Work to complete:
**A.** In the autumn olive jam recipe, how many jars of jam did the batch yield?
**B.** Print the stretch of the autumn olive jam recipe from "Monday, 30 September" through "a better way.".

Passage shown:
Monday, 30 September 2013

Autumn Olive Jam Recipe

So, Mitchell found a rather tasty Autumn Olive bush, and we really got into the harvest.

I figure we got about a quarter bushel.

Now, every recipe I could find online accounted for about 8 cups, or 9 cups of berries. You had to add 1, or 2 cups of water to simmer the berries in. Strain out the seeds and pulp, put it back on the stove with pectin, boil, add sugar, boil hard and can.

Being the Hughes family, we decided to wing it. I couldn't see an 1880's housewife carefully measuring her harvest and cooking accordingly, there had to be a better way.

We washed all of the berries, removing any leaves or little bugs that had come for the ride. We threw them all into a pot, and added about 1/8th of the total volume of water. Bring to a boil, and simmer for 20 min.

Then we strained out the seeds and pulp.

It was at this point that I decided to take a leaf out of David Lebovitz's book. In his Red Currant recipe, he measures the resulting pulp after straining, adds equal amounts of sugar, boils it up and cans it. While that's perfectly appropriate for red currants, which are high in pectin, we weren't sure that was the case with these Autumn Olives.

Weighing the pulp gave us 5lbs, 11 ounces of juice. We plopped it back on the stove with 2 containers of pectin (better safe then sorry), and brought that to a boil. Then we added 5lbs, 11 ounces of sugar, and brought it back to a rolling boil for 1 min.


We ended up with 14 jars of jam that looked very similar to ketchup, and tasted somewhat like a white currant or cranberry. Most wild berries tend to have a generic 'berry' flavour like this.

Data listing:
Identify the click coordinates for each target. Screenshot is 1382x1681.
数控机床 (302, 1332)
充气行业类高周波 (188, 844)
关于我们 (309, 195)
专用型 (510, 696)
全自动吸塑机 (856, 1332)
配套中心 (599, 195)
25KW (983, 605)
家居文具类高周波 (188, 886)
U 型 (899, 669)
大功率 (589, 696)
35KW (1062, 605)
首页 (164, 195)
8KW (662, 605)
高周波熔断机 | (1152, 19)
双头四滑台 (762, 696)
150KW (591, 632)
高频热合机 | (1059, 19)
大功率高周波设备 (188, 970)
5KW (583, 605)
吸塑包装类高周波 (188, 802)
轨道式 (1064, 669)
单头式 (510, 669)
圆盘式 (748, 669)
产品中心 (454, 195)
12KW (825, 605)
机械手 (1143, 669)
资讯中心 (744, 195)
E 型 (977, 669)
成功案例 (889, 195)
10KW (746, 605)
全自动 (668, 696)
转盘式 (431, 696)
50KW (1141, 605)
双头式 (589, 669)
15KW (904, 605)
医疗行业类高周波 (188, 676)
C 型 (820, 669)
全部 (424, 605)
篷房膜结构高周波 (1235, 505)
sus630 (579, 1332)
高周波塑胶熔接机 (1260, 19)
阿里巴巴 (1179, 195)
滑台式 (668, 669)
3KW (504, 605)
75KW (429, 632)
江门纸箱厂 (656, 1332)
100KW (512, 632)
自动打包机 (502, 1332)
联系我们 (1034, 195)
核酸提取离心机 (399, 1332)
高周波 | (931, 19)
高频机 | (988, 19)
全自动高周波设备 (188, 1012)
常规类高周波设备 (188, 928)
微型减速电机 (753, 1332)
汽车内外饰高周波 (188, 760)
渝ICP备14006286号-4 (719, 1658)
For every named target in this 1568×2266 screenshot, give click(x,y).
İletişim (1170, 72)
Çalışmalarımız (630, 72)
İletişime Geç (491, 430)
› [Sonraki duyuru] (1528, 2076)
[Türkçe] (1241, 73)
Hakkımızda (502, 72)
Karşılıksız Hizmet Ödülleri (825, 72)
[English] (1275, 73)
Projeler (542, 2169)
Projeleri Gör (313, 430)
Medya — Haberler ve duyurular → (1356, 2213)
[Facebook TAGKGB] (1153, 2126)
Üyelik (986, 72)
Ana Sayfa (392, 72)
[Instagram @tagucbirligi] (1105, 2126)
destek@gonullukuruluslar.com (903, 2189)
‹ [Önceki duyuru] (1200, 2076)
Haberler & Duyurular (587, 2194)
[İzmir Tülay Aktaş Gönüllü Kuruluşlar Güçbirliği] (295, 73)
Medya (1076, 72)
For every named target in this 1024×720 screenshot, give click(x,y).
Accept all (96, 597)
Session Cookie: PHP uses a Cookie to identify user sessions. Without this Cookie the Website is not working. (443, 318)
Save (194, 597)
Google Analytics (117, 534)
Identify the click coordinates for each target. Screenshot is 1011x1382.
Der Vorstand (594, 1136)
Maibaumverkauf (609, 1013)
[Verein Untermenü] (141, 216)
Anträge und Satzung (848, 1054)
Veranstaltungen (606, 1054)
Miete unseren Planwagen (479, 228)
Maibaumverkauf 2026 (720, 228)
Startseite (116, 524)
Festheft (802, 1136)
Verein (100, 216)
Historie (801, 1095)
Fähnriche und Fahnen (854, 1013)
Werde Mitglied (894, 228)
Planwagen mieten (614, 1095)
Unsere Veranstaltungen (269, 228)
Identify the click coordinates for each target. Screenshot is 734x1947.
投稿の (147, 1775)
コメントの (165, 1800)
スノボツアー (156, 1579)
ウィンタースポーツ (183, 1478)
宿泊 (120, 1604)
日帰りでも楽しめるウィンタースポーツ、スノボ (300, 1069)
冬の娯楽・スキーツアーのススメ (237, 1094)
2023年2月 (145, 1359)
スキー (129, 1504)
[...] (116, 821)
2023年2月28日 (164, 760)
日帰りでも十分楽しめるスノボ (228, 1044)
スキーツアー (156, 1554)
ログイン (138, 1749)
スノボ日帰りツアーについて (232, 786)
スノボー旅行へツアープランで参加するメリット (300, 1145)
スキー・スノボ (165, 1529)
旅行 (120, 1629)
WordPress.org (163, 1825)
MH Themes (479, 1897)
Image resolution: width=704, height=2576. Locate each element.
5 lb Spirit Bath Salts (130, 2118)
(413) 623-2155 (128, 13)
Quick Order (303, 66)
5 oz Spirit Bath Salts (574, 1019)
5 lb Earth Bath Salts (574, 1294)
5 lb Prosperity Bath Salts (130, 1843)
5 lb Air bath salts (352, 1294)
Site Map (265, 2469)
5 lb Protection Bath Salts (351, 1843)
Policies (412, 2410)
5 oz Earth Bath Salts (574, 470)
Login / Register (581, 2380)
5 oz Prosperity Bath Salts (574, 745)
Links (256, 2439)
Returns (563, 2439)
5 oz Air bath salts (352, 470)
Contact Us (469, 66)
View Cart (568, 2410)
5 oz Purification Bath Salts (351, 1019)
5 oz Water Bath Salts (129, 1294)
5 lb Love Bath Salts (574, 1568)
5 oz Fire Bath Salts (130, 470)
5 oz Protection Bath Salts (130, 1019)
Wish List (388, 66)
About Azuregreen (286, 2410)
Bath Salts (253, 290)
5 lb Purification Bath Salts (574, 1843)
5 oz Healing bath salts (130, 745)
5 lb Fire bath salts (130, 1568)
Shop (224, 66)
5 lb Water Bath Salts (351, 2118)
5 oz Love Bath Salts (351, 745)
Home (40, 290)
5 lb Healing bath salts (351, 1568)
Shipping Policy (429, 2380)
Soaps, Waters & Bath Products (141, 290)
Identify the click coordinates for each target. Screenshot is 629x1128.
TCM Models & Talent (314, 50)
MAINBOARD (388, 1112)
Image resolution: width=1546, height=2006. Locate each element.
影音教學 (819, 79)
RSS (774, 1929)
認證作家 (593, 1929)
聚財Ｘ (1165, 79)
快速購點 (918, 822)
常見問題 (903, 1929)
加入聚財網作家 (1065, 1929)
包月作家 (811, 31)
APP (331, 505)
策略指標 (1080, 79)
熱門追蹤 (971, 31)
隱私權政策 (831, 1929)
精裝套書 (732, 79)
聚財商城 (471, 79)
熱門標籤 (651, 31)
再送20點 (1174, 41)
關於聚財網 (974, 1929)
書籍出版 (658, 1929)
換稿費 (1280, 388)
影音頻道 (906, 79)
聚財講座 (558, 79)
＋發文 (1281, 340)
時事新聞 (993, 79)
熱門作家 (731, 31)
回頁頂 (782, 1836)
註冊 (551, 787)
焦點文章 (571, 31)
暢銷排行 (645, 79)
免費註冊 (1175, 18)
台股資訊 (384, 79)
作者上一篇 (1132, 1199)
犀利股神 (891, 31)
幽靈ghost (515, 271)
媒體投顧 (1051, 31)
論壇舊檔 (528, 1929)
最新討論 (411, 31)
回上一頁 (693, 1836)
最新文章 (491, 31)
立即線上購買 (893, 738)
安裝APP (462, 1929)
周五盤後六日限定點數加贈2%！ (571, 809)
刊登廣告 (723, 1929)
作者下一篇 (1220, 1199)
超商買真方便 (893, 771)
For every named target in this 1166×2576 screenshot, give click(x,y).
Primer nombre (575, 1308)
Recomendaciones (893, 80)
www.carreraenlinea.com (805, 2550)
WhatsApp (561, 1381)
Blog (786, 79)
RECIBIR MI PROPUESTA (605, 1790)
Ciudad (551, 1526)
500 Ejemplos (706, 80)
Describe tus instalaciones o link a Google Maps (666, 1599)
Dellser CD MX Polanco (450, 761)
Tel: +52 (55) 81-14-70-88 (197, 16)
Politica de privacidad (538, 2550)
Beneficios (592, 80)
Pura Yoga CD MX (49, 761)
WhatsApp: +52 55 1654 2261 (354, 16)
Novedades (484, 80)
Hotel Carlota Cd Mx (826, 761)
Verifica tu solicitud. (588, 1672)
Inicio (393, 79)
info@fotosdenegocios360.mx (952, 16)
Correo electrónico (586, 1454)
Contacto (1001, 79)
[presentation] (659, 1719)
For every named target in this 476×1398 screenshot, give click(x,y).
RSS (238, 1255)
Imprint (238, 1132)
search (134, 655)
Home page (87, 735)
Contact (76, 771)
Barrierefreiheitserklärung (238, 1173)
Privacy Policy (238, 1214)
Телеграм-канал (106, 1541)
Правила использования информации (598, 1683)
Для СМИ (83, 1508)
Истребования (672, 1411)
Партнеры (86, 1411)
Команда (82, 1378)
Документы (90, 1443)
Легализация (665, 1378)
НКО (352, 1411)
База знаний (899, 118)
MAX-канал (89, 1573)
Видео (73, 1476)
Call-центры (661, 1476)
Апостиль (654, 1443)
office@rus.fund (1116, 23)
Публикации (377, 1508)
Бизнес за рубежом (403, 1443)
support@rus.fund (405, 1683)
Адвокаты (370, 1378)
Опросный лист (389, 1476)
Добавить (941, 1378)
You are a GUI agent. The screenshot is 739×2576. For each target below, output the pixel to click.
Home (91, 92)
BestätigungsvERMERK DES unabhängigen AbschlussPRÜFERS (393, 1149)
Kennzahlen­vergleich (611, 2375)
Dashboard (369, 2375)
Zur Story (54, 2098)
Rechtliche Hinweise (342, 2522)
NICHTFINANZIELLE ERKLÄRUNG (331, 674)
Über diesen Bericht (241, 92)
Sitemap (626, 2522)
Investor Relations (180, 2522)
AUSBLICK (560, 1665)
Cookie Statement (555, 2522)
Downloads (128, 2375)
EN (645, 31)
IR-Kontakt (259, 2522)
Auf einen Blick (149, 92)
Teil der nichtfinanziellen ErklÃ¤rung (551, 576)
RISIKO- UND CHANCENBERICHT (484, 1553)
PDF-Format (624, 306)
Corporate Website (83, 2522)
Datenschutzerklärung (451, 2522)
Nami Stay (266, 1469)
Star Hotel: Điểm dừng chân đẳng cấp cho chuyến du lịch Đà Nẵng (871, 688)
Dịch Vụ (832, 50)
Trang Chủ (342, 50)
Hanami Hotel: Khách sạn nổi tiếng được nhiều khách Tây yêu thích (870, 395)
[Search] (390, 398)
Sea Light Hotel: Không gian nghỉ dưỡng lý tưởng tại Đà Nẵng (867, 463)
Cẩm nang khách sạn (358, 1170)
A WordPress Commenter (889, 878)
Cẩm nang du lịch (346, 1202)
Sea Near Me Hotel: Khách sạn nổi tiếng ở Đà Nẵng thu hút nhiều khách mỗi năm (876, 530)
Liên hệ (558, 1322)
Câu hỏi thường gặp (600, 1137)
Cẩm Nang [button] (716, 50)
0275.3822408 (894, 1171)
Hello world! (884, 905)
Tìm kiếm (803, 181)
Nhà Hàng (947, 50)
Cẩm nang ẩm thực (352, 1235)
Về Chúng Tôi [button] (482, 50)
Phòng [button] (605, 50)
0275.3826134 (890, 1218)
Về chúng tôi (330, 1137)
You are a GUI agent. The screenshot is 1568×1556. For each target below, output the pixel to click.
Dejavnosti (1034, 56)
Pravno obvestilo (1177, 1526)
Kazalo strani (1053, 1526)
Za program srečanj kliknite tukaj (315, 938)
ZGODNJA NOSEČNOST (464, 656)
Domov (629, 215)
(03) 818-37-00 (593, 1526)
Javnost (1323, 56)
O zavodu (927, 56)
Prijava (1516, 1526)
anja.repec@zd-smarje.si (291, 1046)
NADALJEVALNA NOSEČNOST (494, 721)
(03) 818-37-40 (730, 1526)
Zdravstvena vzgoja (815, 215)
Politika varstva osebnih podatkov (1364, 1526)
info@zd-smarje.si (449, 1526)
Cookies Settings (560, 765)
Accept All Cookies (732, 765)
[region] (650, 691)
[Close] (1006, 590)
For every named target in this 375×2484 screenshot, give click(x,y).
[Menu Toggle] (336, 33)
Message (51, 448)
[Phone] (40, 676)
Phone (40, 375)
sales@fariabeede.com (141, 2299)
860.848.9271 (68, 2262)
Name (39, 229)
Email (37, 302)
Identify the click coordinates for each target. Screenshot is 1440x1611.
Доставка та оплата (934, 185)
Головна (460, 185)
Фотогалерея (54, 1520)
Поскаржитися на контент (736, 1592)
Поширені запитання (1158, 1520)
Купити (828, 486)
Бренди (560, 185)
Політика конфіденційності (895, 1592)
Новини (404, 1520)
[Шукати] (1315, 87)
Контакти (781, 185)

Task-by-task results:
**A.** 14 jars

**B.**
Monday, 30 September 2013

Autumn Olive Jam Recipe

So, Mitchell found a rather tasty Autumn Olive bush, and we really got into the harvest.

I figure we got about a quarter bushel.

Now, every recipe I could find online accounted for about 8 cups, or 9 cups of berries. You had to add 1, or 2 cups of water to simmer the berries in. Strain out the seeds and pulp, put it back on the stove with pectin, boil, add sugar, boil hard and can.

Being the Hughes family, we decided to wing it. I couldn't see an 1880's housewife carefully measuring her harvest and cooking accordingly, there had to be a better way.